First Chapter of YOU HAD ME AT HALO by Amanda Ashby

Since I am between books, I've been reading some first chapters that authors have posted. I'll have comments on them over the next few days.

The title of YOU HAD ME AT HALO by Amanda Ashby should tell you something of what to expect. I knew right away that it would be an irreverent romantic take on the afterlife. Here's the first few sentences:

“Unbelievable.” Holly Evans shook her head as she peered down through the glass window to the scene below.

That was the problem with an open casket. It meant everyone’s last memories of her would be with a white puffy face, the wrong color lipstick and a dreadful polyester dress. They always said the camera added five pounds to you, but no one ever talked about how fattening embalming fluid was, did they?

I guess once you're dead, you don't have much else to worry about than how you looked at your wake, now do you? It turns out that Holly does have some things to worry about. Her biggest problem is that heaven's entrance officials seem to think that she committed suicide.

I'm not sure why there's glass in heaven, or why there are so many rules, or why it doesn't seem very heavenly. Or why they would think that she committed suicide when she insists that she didn't.
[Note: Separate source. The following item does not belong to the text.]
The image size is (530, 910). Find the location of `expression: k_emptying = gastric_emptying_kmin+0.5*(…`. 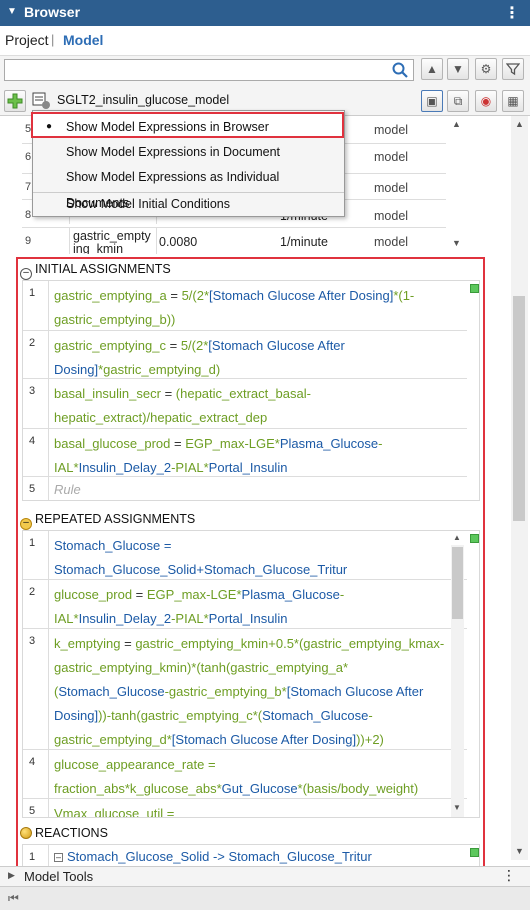

expression: k_emptying = gastric_emptying_kmin+0.5*(… is located at coordinates (258, 690).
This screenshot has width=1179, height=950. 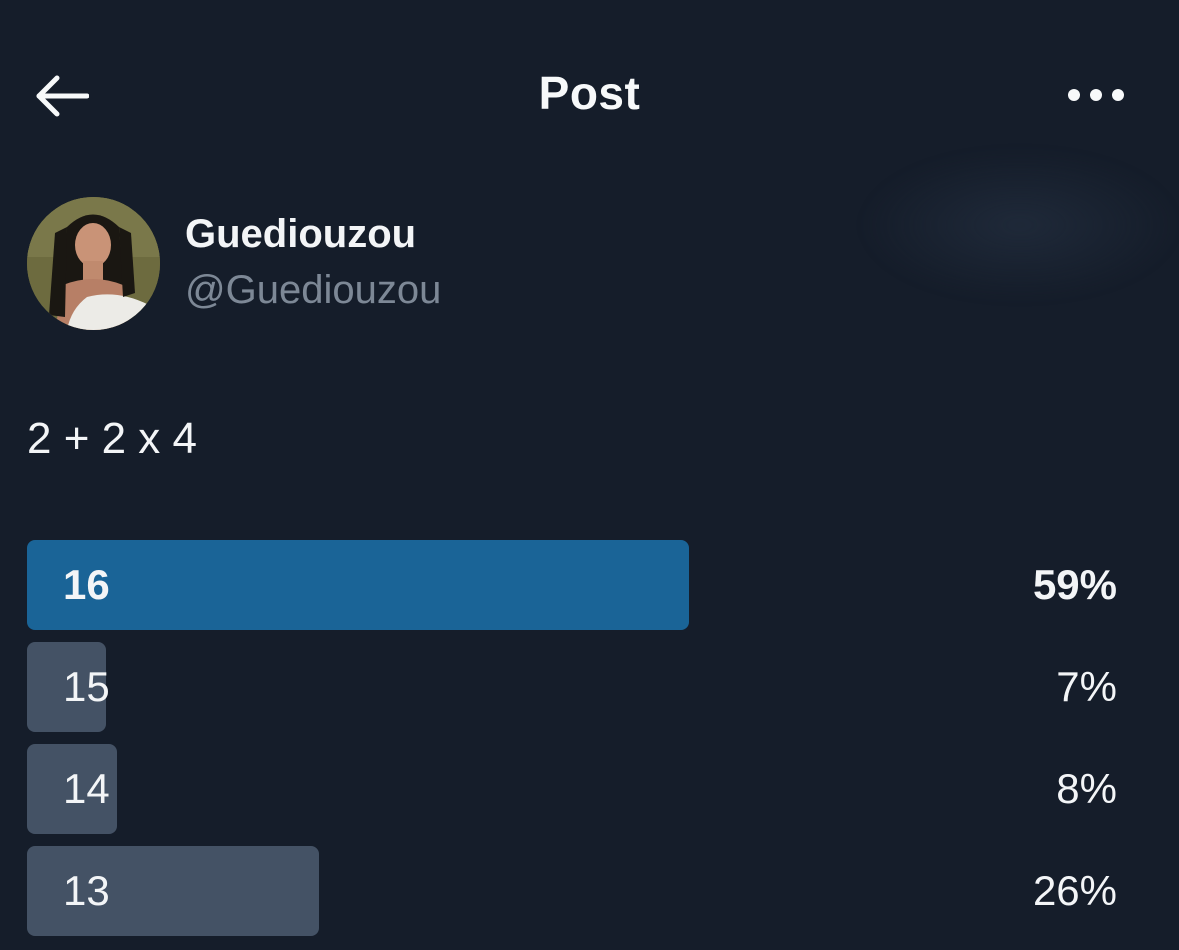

And you would think that heaven's officials would be rather difficult to fool. So, there's a mystery here.

The chapter ends at a nice cliffhanger when Holly gets kicked out of heaven for talking too much.
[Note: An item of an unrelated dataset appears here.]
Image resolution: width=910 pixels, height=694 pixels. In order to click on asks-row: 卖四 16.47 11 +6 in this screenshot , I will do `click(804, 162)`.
I'm not really sure what to think here. I can't say I've ever read an afterlife novel, but I did see All of Me years ago. Oh, and I saw Nick Cage in City of Angels. In any novel or movie of this sort, you cannot expect a doctrinally perfect heaven, or there wouldn't be much of a story. However, my interest is still piqued, mostly because of the zippy writing and the voice.

The excerpt is here.

4 comments:

ErinPaperbackstash said...

Hmm certainly sounds unusual. It's hard to say whether I'd enjoy it or not. I likely would.

Tia Nevitt said...

My impressions were much the same. I have a few more first chapters that I want to read before the end of the week. I'll be posting on a very different sort of novel tonight.

Anonymous said...

What a sucky thing to happen though. You deal with life and you'd think you'd be able to relax in heaven, but no they gotta kick you out. Sounds interesting, but honestly I don't know that I'd make it through the entire book.

Tia Nevitt said...

The voice is fun, which is its strongest selling point to me so far.